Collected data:
⁂

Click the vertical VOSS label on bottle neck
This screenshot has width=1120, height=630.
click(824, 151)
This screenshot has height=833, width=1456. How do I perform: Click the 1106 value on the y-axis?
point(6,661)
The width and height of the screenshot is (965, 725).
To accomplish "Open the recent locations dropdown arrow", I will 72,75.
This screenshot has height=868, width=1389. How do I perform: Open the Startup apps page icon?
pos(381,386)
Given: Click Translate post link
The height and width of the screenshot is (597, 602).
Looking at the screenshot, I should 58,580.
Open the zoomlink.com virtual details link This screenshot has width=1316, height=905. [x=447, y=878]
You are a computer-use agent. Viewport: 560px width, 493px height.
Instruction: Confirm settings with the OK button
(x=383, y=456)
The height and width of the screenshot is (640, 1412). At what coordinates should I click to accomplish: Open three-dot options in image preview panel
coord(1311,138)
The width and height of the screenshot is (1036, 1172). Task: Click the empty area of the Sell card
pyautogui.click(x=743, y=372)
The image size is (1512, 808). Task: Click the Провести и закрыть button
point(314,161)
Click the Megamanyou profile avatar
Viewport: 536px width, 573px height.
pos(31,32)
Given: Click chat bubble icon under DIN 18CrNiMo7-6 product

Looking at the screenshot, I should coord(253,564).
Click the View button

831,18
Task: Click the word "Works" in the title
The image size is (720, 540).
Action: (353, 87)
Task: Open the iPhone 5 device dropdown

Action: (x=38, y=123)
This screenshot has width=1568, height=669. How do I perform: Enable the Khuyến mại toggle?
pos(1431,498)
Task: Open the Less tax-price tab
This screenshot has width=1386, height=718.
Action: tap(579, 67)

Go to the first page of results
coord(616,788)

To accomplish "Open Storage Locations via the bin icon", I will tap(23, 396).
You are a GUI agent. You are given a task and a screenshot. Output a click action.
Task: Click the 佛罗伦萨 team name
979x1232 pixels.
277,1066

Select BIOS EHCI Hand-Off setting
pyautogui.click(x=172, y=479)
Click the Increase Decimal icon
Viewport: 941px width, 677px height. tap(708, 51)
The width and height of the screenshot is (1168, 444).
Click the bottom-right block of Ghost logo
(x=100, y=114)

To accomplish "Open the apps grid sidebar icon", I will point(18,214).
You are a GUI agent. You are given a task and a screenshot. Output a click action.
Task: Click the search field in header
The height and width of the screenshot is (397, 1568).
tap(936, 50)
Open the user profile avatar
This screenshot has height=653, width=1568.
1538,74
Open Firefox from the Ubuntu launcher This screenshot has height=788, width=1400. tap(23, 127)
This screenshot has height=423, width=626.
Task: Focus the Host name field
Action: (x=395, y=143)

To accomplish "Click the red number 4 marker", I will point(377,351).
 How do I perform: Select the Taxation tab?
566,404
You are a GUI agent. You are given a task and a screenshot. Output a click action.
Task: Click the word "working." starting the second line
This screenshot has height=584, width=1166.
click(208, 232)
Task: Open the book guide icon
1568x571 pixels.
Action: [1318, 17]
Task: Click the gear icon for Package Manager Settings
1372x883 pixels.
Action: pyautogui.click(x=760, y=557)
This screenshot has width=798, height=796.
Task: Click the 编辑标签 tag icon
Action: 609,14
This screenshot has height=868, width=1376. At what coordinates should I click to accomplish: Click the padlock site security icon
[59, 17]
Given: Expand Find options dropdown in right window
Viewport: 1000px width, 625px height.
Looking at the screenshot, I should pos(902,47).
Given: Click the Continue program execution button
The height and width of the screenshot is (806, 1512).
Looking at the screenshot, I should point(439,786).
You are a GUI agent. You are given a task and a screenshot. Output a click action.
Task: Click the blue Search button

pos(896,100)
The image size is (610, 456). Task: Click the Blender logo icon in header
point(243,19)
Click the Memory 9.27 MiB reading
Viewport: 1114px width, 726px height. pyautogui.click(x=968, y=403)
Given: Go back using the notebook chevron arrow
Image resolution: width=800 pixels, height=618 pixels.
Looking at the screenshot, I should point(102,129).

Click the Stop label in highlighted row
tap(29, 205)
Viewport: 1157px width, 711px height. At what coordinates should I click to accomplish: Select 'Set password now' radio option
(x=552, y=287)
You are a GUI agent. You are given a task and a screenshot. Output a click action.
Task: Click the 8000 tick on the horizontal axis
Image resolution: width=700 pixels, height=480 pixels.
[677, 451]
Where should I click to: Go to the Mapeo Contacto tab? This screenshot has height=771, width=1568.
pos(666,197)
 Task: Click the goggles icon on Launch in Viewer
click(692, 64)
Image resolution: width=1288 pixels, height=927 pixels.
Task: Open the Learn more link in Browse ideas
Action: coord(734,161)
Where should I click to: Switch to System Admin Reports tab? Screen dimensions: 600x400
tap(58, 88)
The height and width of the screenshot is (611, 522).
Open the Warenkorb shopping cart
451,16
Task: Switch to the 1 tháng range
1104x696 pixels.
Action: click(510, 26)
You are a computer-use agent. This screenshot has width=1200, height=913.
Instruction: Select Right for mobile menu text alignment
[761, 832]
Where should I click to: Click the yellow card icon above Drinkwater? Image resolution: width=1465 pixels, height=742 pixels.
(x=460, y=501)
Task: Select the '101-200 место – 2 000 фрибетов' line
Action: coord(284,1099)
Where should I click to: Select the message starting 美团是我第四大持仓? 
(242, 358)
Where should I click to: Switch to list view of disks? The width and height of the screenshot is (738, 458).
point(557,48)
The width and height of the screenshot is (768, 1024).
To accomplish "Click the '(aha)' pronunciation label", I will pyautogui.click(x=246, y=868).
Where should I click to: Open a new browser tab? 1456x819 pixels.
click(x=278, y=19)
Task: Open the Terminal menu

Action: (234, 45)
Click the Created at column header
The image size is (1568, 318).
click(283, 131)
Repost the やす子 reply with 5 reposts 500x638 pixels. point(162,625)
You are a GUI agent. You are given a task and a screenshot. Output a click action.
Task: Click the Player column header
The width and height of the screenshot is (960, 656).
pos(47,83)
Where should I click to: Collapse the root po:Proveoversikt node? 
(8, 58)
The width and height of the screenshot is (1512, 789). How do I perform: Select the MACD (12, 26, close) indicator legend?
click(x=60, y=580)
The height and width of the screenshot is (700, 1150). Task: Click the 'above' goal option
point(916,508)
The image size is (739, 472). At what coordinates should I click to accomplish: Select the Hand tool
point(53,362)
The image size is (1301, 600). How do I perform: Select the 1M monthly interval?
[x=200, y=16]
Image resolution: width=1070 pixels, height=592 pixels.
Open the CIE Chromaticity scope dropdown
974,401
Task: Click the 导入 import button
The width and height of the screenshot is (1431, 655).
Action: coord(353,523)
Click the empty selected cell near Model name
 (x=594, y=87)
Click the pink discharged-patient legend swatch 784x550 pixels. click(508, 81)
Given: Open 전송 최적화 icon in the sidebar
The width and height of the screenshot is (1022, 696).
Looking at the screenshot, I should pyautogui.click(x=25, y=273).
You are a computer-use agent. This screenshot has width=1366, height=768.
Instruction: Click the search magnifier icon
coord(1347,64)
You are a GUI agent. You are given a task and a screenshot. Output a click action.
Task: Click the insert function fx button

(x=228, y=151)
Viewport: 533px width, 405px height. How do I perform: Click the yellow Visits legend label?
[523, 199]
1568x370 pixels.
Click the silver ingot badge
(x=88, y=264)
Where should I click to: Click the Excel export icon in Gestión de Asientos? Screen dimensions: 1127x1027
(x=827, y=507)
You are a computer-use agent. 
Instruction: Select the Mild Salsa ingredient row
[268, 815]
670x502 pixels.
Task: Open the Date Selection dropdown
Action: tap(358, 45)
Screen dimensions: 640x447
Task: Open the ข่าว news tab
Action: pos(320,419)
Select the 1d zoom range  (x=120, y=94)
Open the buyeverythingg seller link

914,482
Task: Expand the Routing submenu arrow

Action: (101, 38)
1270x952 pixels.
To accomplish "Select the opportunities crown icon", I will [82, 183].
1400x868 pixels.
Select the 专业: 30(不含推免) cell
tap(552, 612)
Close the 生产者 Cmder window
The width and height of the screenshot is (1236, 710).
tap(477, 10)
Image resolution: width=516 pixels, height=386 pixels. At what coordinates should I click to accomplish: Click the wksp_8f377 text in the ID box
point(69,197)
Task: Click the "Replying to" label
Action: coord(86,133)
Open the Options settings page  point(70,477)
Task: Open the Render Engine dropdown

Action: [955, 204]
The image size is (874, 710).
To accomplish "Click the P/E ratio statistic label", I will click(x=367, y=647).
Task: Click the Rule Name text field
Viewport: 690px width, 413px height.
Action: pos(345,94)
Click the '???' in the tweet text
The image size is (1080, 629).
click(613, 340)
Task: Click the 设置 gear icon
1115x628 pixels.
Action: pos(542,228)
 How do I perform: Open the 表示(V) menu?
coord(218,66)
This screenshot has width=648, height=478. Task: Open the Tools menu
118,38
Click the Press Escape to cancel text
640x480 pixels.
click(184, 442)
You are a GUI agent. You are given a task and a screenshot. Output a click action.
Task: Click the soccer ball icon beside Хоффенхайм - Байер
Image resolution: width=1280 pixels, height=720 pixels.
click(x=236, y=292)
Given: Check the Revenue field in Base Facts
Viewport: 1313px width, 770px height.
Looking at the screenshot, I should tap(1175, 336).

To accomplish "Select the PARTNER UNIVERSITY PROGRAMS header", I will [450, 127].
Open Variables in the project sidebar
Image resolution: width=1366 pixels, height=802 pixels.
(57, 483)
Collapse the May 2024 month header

⁂

* Assignment
Count every line of the entries that includes "will", and say the number alone.

* Output below
8